世界に目を向けると、気候変動が影響したとされる大規模な森林火災が各地で発生しています。ここでは、特に被害が甚大であったオーストラリアとアメリカの事例を紹介します。
オーストラリアで発生した史上最悪の森林火災(2019年~2020年)
近年の大規模火災の中でも、特に深刻な被害として記憶に新しいのが、2019年から2020年にかけてオーストラリアを襲った森林火災です。
「史上最悪」ともいわれるこの火災では、約1,860万ヘクタールもの森林が焼失し、30名以上の方が亡くなりました。

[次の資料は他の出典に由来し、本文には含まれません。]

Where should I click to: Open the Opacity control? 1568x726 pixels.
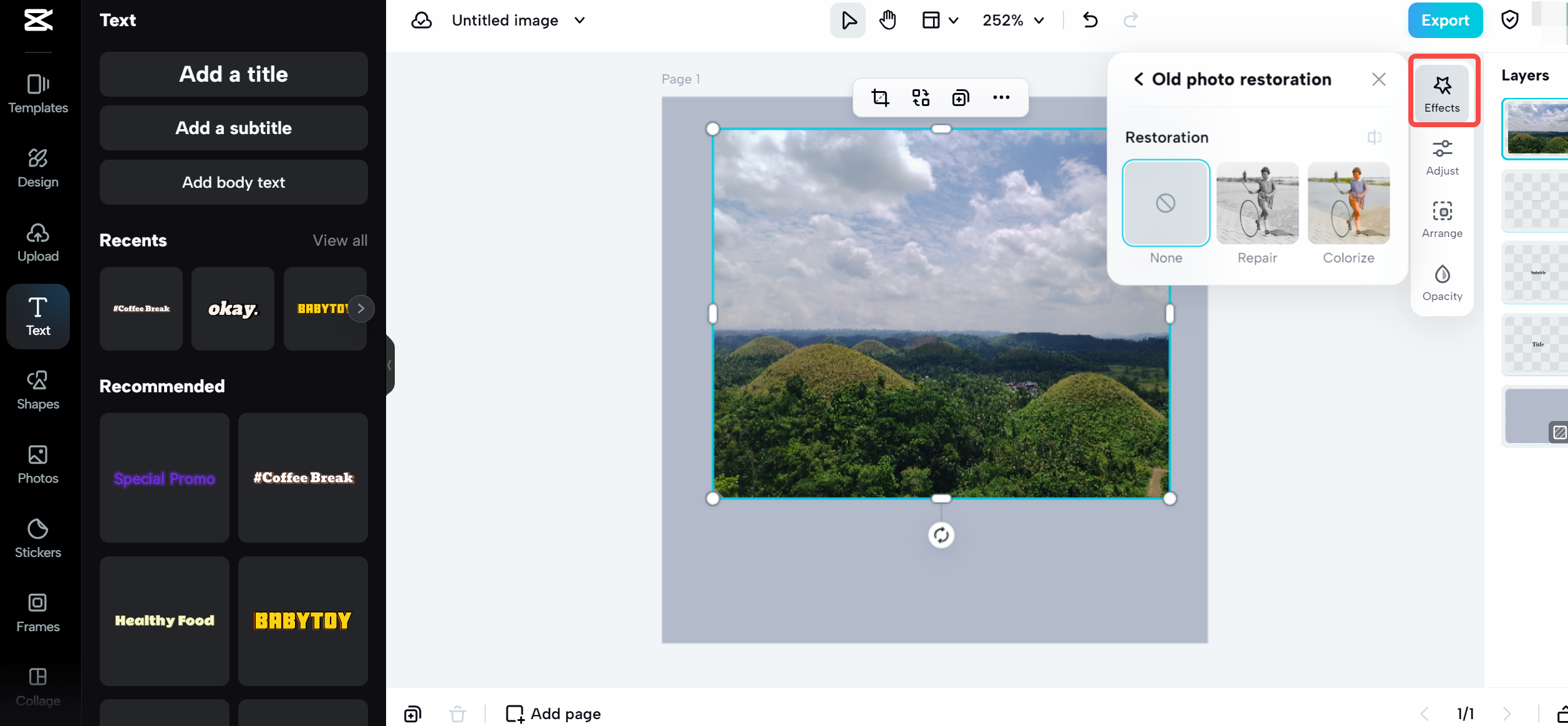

さらに、コアラを含む推定12億匹以上の野生動物が犠牲になったとされています。
森林火災の被害がここまで甚大になった大きな要因は、記録的な気象条件です。2019年のオーストラリアは観測史上もっとも暑く乾燥した年であり、人為的な気候変動が被害を拡大させたとみられています。
アメリカ・カリフォルニアの森林火災
アメリカでは、2020年にカリフォルニア州で過去最大規模の山火事が発生しました。
この火災では約170万ヘクタール以上の森林が焼失し、約30名が亡くなったほか、煙による大気汚染が深刻な健康被害なども引き起こしました。
アメリカの研究チームの調査によれば、気候変動がカリフォルニア州の山火事の規模や被害を大きくしていることが明らかになっています。

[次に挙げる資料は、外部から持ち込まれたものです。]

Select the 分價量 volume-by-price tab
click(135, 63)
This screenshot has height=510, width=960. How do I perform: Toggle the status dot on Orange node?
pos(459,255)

実際にカリフォルニア州では、気温の上昇、降水量の減少、乾季の長期化といった、気候変動による影響が顕著に現れています。
日本で甚大な被害をもたらした森林火災の事例
日本の森林火災は、世界的なメガ火災と比べると規模は小さいものの、ひとたび発生すれば人命や財産に甚大な被害をおよぼします。
林野庁によると、森林火災による国内の年間平均焼失面積は約705ヘクタールです。しかし、近年ではこの平均と同程度、あるいは大きく上回るほどの大規模な森林火災も発生しています。
岡山県:ガスバーナーの火が記録的な森林火災に
2025年3月、岡山県岡山市で大規模な森林火災が発生しました。焼失面積は約565ヘクタールにおよび、記録が残る1965年以降で県内最大規模となりました。
この森林火災の原因は、現場付近で男性が使っていたガスバーナーの火が燃え移ったこととみられています。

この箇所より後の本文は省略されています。